While The Next Platform knows full well that these desktop and mobile applications – and out constant use of the applications that run on mobile devices in particular – are in part responsible for the deluge in data that companies are keeping and sorting through to gain some insight and for the increasing compute capacity that companies need to chew through that telemetry, the interesting bits for us are how a tool like Workspace Cloud can be used to not just deploy infrastructure such as the XenServer hypervisor, the XenApp application streamer, the XenDesktop virtual desktop broker, and the XenMobile mobile application broker, but other kinds of infrastructure software that companies might want to deploy in their own datacenters, on the public clouds, or both.
And as it turns out, even though the name of the future Workspace Cloud implies it is only aimed at managing the infrastructure behind end user application bundles streamed to their devices, it turns out that the core lifecycle management software embedded in Workspace Cloud can be used to deploy and manage all kinds of server workloads.
The reason why this is the case is that the Lifecycle Management module in the Workspace Cloud service is none other than a slightly re-engineered version of the Xpert server administration tool that ScaleXtreme created and that Citrix acquired last May. ScaleXtreme was founded by Nand Mulchandani, who was formerly the CEO at OpenDNS and before that was senior director of product management and marketing at VMware, and Balaji Srinivasa, who was a software engineer at BladeLogic (part of BMC) working on system and virtualization management tools. Mulchandani, who is vice president of marketing for cloud software at Citrix these days, gave The Next Platform a tour of the inner workings of the Workspace Cloud tools, which are being previewed now. (Pricing and availability for Workspace Cloud was not divulged, but presumably it will ship before the end of the year.)

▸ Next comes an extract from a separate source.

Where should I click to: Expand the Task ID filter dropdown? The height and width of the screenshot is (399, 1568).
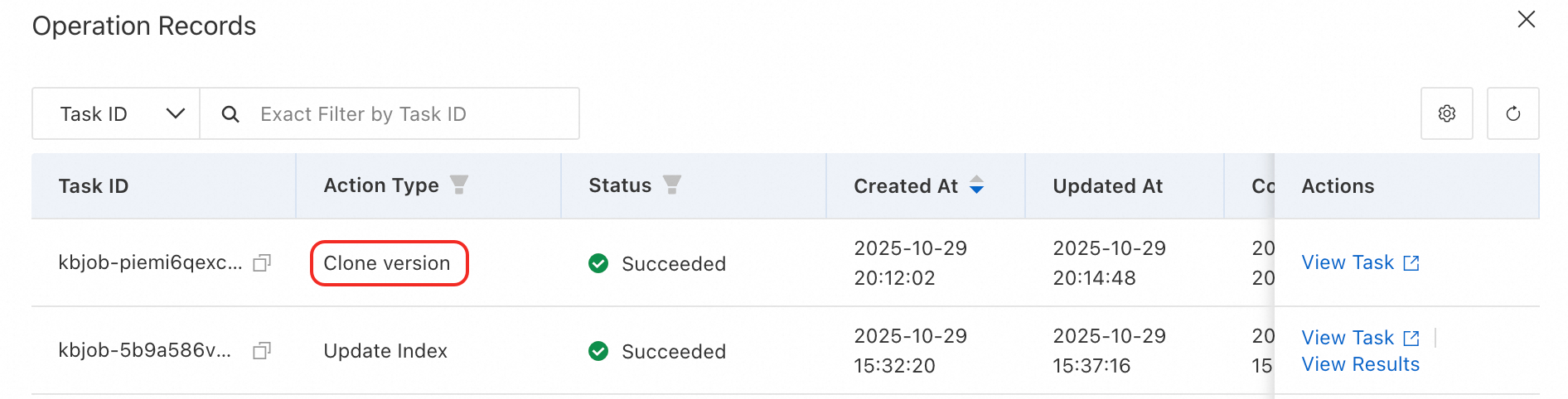coord(116,114)
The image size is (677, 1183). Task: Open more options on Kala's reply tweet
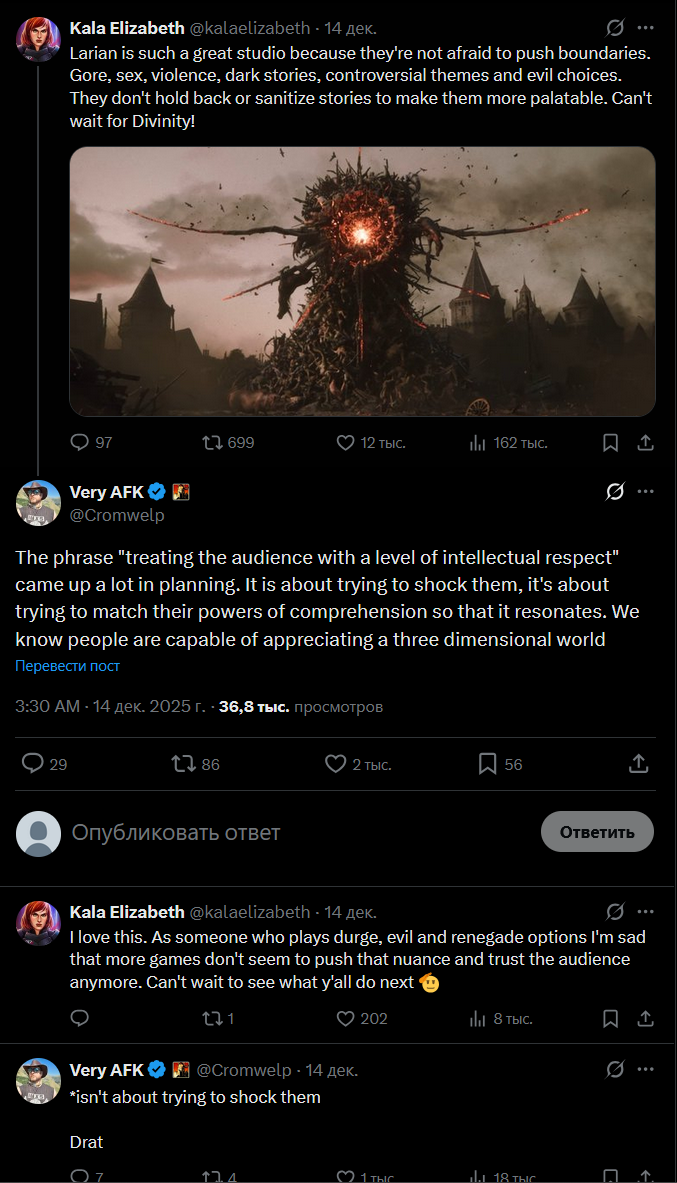pyautogui.click(x=646, y=912)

In a sense, even though Citrix is not talking about this, it has created a service that not only masks the deployment of applications from a variety of internal infrastructure, public clouds, and SaaS services to create a workspace for end users, but it also has a tool that can do the same thing for raw infrastructure. Mulchandani showed off the 110-step blueprint inside of the Lifecycle Management feature of Workspace Cloud that tells it how to deploy the XenDesktop broker to a production environment, and these same blue prints can be created for other applications – including the deployment of something as complex as a Hadoop cluster if customers want to do that.
“Back when we were an independent company, ScaleXtreme had large enterprise customers building large server blueprints, and many were autoscaling applications on Amazon Web Services, and a number of the largest AWS customers were using us for monitoring and server management,” says Mulchandani. The Workspace Cloud software comes with a gateway that allows the management service to deploy to internal IT infrastructure as well as to public clouds. At the moment, Workspace Cloud can deploy to AWS and Azure public clouds and to internal infrastructure deployed on VMware vSphere, Microsoft Hyper-V, and Citrix XenServer and/or CloudPlatform, the commercialized version of the Apache CloudStack cloud controller that is controlled by Citrix and that competes with OpenStack.
There is no indication as yet that Citrix will release a variant of the Workspace Cloud tool that is only tuned up to manage server-side applications, and that would be defeating the purpose of having a single tool that can do both. But if enough customers ask for it, Citrix could break it free and sell it separately. In a sense, this would bring ScaleXtreme’s Xpert full circle.